Nueva promesa de cese al fuego en el Líbano: esperanza diplomática, escepticismo en la calle
El presidente Joseph Aoun presenta un acuerdo negociado en Washington como "última oportunidad" para la estabilidad. En las calles del sur, la población libanesa recibe cada anuncio de tregua con el escepticismo que imponen los ceses al fuego que nunca cesan el fuego.
El presidente libanés Joseph Aoun confirmó este jueves que las negociaciones diplomáticas para frenar la escalada militar en el sur del Líbano alcanzaron un punto decisivo y que un acuerdo de cese al fuego podría entrar en vigencia en un plazo de 24 horas, siempre que todas las partes otorguen su aprobación final y las garantías necesarias.

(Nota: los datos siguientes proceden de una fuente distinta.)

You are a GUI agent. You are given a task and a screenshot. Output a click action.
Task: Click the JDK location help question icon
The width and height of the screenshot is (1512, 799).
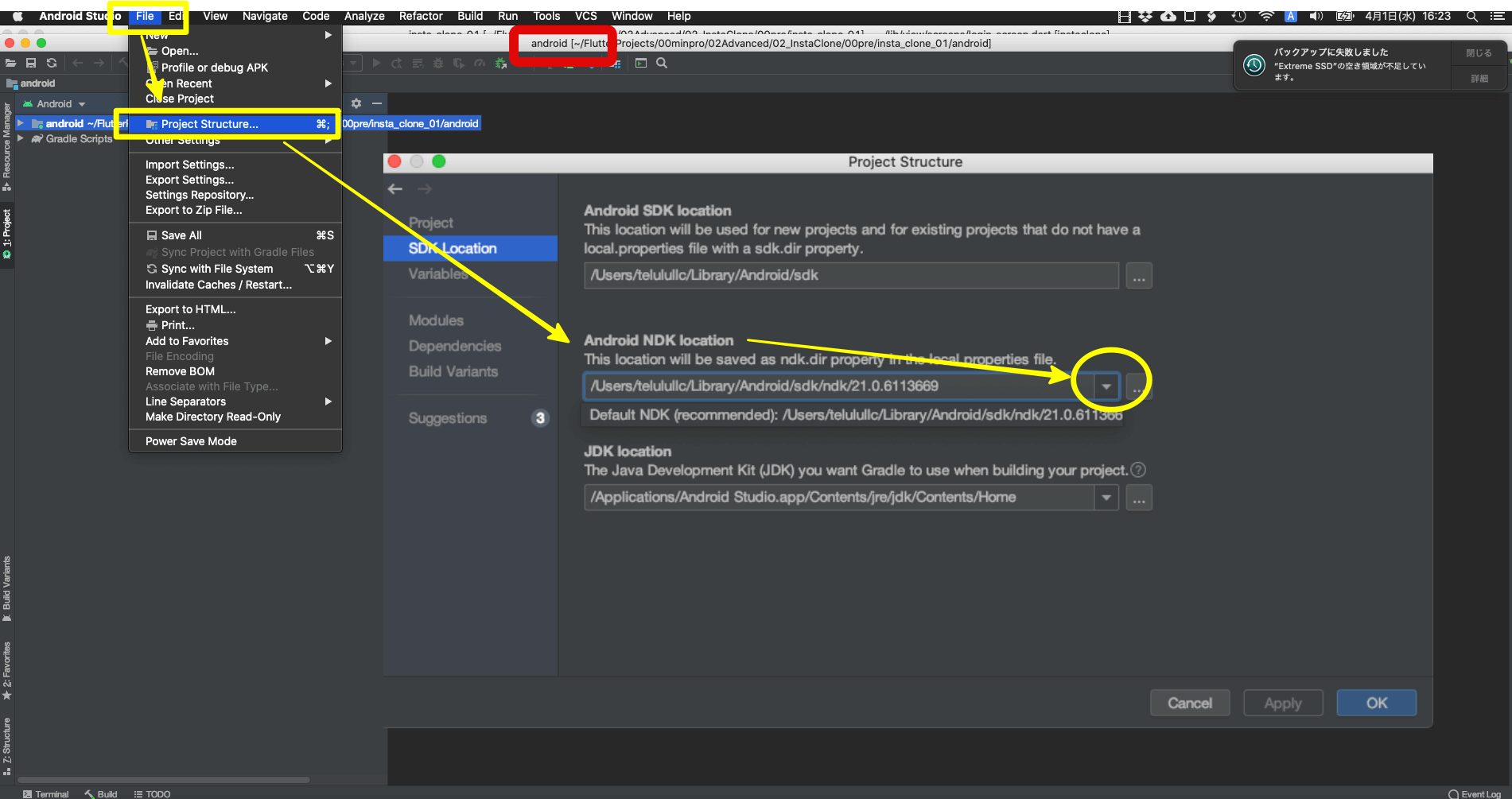pyautogui.click(x=1138, y=470)
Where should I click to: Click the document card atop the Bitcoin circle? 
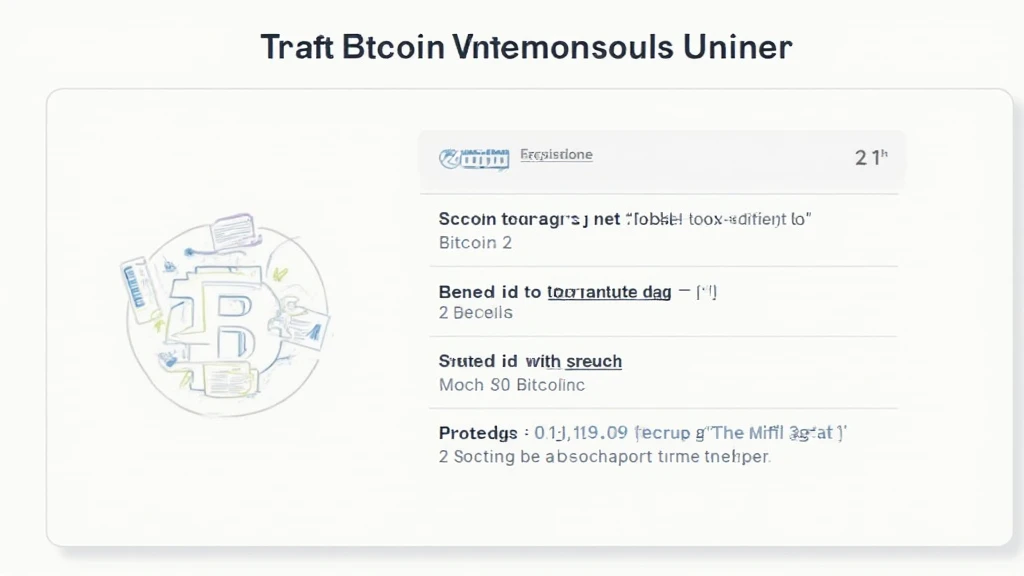click(x=232, y=231)
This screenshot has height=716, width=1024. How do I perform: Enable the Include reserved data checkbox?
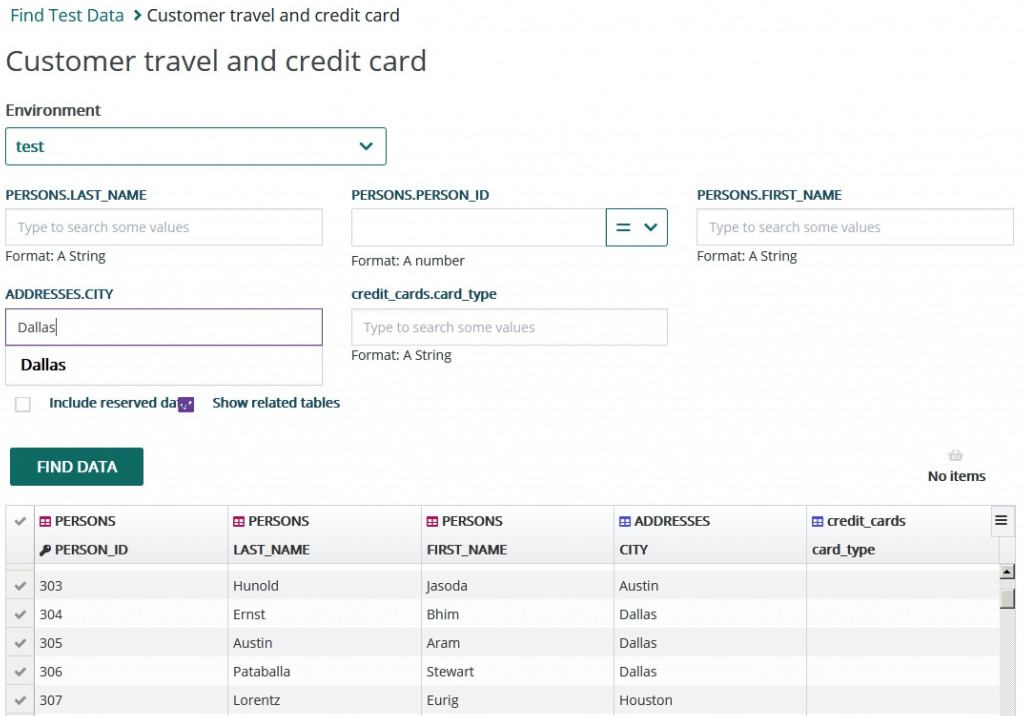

En una conferencia con periodistas, Aoun calificó el entendimiento como una “última oportunidad”, advirtiendo que, de fracasar, cada parte deberá asumir “la responsabilidad histórica por las consecuencias”.
El mandatario subrayó que el nuevo acuerdo difiere sustancialmente del arreglo de cese al fuego del 27 de noviembre de 2024, tanto en su estructura como en sus términos, y lo describió como un marco “sostenible y fundamental”. El pacto, alcanzado en la cuarta ronda de negociaciones mediadas por Estados Unidos en el Departamento de Estado, establece “zonas piloto” en las que el Ejército libanés asumiría el control territorial exclusivo, con la exclusión de todos los actores no estatales.
Las negociaciones fueron descritas por el propio Aoun como “difíciles y complejas”. El jefe de la delegación libanesa, Simon Karam, llegó a suspender su participación ante lo que calificó como intransigencia israelí, una situación que requirió la intervención directa del secretario de Estado norteamericano Marco Rubio para retomar el diálogo.
En el plano operativo, la parte libanesa propuso iniciar con una fase piloto en las localidades de Zawtar al-Gharbiyeh, Zawtar al-Sharqiyeh y la zona del Castillo de Beaufort (Qalaat al-Shaqif). Un primer gesto en esa dirección se registró este jueves, cuando unidades del Ejército libanés ingresaron a la localidad de Dibbine, en el distrito de Marjayoun, tras el repliegue de las fuerzas israelíes, según informó la Agencia Nacional de Noticias del Líbano.
Sin embargo, en las calles del sur libanés la esperanza escasea. En Sidón, muchos residentes recibieron el anuncio con abierto escepticismo. «Cada pocos días se anuncia un cese al fuego, pero la gente sigue muriendo», dijo Mayada Hijazi. «Todo es hablar y nada de acción», coincidió Salah Nassab. «Seguimos volviendo a nuestras casas y después nos desplazan otra vez, ida y vuelta. Estamos muy cansados».
La desconfianza tiene fundamento: el acuerdo de tregua que entró en vigor el 17 de abril y fue extendido hasta principios de junio no impidió que el régimen de ocupación israelí continuara con bombardeos casi diarios sobre territorio libanés.
Más de 3.500 personas han sido asesinadas en el Líbano y más de 1,2 millones fueron desplazadas desde el inicio de las hostilidades. Las tropas israelíes han avanzado más profundamente en el sur del país que en cualquier momento desde el fin de la ocupación de 1982-2000, controlando actualmente alrededor de una quinta parte del territorio libanés.
Aoun enfatizó el papel de Estados Unidos como garante del proceso, elogiando la postura “firme y decisiva” de la administración de Trump. Pero esta dependencia del aval norteamericano plantea interrogantes de fondo: Washington no solo es el principal aliado estratégico y proveedor de armamento del régimen de ocupación israelí, sino que fue junto a Tel Aviv protagonista del ataque sorpresivo contra Irán el 28 de febrero que desencadenó la actual escalada.
Aoun también informó que transmitió a Washington las garantías recibidas del presidente del Parlamento, Nabih Berri, confirmando el compromiso de Hezbollah con un cese al fuego integral, siempre que la parte israelí actúe en reciprocidad. La resistencia libanesa ha expresado su disposición al cese de hostilidades, pero el historial de incumplimientos israelíes coloca la responsabilidad de cualquier fracaso del lado de la potencia ocupante. Las próximas jornadas serán determinantes.